Monday, February 05, 2007

Life in the Country - Where is my Jeep when I really could use it?



After being inspired by my pal Dim's great success in purchasing a house, I thought to maybe share my experiences in the experiment that is sometimes called, "Returning to Nature or Living the Simple Life".

Some years ago, I bought a wee stone cottage in rural Ireland. Let's first get our definition of "rural" down so we get some perspective on this. This place is so rural, Google Earth doesn't really pick it up, it just gives some kind of relief map thing that looks like ones that we had in school where the Rocky Mountains looked like scars. This place is so rural that the road that runs in front of my cottage has grass growing in the middle of it. My driveway is about 1/4 of a mile up a cow path that is dirt and rocks (with a waterfall if it rains too much) and, cows! Go figure. How rural is this place Pog, you ask? This place is so rural that it is 8 miles to the nearest store (in off road conditions)...but only 2 miles to a really good Guinness. The killer thing about this is that when I lived in Boston and only needed a car to go the length of the Mass Pike to Framingham, I had a 4x4 Jeep Cherokee that was so high off the ground, I got nose bleeds. Now that I have no asphalt in my life anymore... I am driving a bottom heavy VW (see yesterday's post). The mud flaps are totally gone.

So here I am, in the middle of nowhere, enjoying my surroundings and not regretting a single minute, believe me, but my education about everything - animal, vegetable and mineral - was about to begin in earnest.

Next installment ... The Birds and the Bees ... and Spiders.

Sunday, February 04, 2007

Pog's Regrets and Mistakes

Thanks to everyone who put in their 2 cents about my poetry anthology. I got the damn thing in, realized on the day, when I saw everyone else's, that I got the assignment totally wrong.
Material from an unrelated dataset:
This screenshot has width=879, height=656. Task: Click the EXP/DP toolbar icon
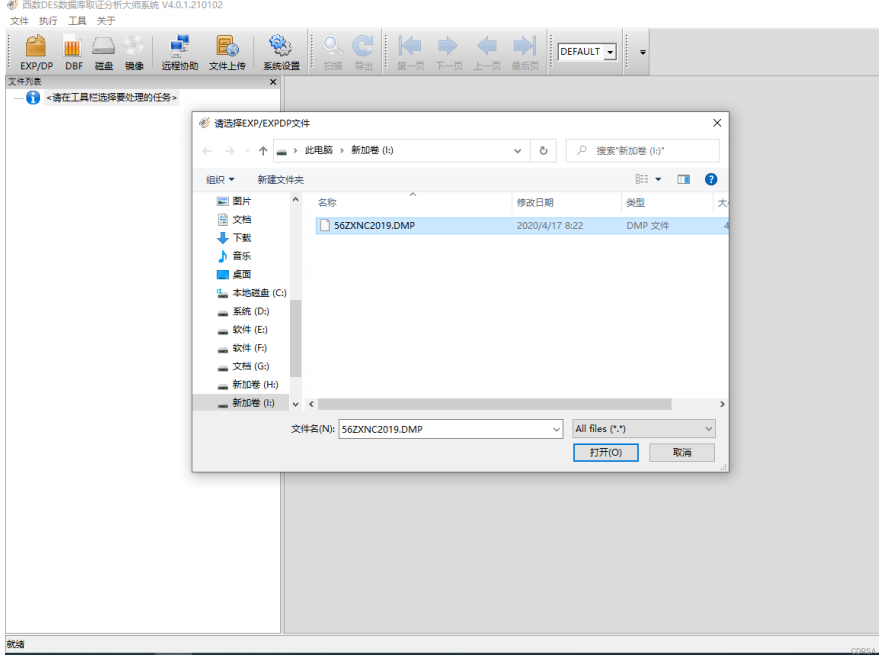click(36, 52)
By that time it was too late, and I couldn't give a monkey's ass. So, its in and I haven't received a grade for it but that is not the point of me doing this class anyway, for the grades I mean. I am hoping to be discovered, if you must know why I am putting myself through this annoyance of weekly classes and homework assignments. So far, I haven't been discovered. I live in hope.
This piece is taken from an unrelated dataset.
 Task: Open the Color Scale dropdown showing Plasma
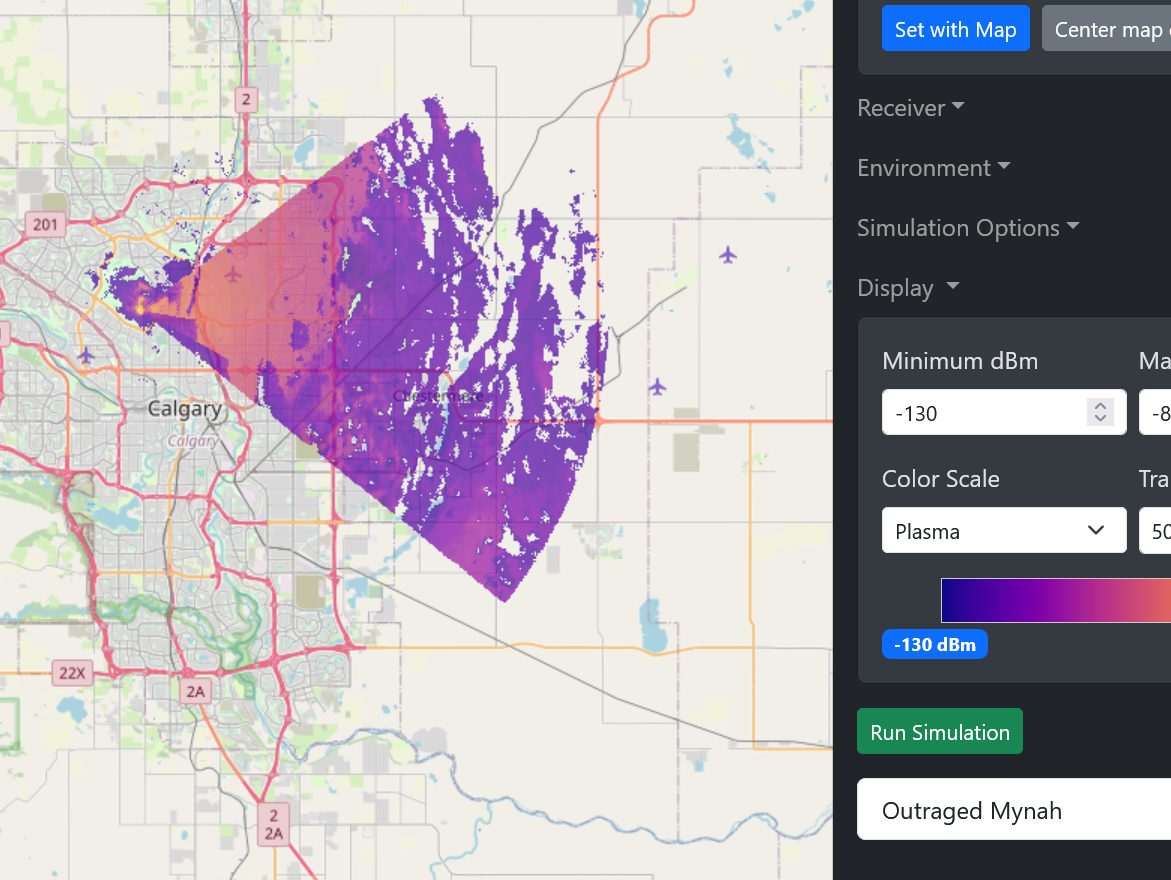coord(1003,531)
But what I really want to talk about are regrets and mistakes. It is an unfortunate segway, lest you think that one of my mistakes was going back to school. It isn't. I don't think furthering an education is ever truly a mistake...unless of course you are going for you MBA or to be a certified accountant. :-) Friends don't let friends become certified accountants. Here is my list thus far:


1. Buying a white, berber carpet - Oh man! What a nightmare. The professional cleaner is coming on Tuesday to try to sort out some of this mess. I can't totally blame the state it is in on the dog, although he certainly had his part to play. This carpet is the reason that I started thinking about regrets and mistakes. Everytime I step on it, I think of my folly.

2. Buying a volkswagon and using it for off roading - say what you will about German engineering. Praise them to Mount Olympus if you want to. Fine. All I can say is that if you drive them anywhere other than the Autobahn, you are going to pay. And pay big! Stuff is just falling off this car and I never get out of the shop for under $1000.

3. Getting my hair cut on Monday - I know, I know, it will grow back but I have to live with it until then.

4. Wasting 7 euro and 50 cents to see Babel - I don't know about the rest of you but it had to be one of the worst, pretentious, yet said nothing about anything, movies I have seen in a while. Can anyone explain to me, and give me a plausable explanation please, why they just didn't take the tour bus to the nearest hospital? Could it have been more dangerous to drive 4 hours in a bus that have a Moroccon vet sew her up with a burnt needle and black thread - without anestesia? And why did we have the Tokyo story at all? What was the point? I think it was supposed to say something about the collective human condition and it just failed miserably. In my humble opinion.

5. The moment of lapsed sanity when I said, "No, don't call a cab. I'll drive you." - Now I have to do it.